• _THE TASK_
How many lines in the material below include the string "agent"? Answer with the number only.

────────────────────

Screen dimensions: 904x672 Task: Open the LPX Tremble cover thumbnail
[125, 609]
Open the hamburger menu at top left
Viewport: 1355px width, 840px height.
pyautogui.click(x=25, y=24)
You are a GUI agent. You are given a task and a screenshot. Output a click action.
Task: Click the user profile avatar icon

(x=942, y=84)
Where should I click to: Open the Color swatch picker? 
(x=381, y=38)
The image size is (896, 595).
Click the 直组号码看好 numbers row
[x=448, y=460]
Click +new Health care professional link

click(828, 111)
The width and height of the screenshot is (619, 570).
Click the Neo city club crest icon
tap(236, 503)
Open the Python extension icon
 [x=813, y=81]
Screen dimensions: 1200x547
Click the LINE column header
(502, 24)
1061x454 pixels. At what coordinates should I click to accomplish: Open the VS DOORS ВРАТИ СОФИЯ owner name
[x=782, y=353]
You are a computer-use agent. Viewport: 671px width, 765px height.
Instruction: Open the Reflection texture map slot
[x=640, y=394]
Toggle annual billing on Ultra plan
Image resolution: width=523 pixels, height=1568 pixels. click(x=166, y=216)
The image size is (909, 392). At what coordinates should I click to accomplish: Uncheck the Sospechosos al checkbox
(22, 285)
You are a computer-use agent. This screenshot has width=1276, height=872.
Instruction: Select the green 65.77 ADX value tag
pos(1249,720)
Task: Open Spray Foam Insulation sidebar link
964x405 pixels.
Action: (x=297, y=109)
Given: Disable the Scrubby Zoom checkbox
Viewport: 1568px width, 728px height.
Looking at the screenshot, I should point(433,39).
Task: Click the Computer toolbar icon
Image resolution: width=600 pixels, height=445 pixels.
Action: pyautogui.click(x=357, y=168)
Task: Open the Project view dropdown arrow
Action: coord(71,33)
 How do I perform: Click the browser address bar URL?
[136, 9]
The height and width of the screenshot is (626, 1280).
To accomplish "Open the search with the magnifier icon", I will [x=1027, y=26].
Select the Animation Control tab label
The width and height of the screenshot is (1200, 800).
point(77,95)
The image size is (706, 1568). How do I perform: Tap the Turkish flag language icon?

────────────────────

• _EXERCISE RESULT_
3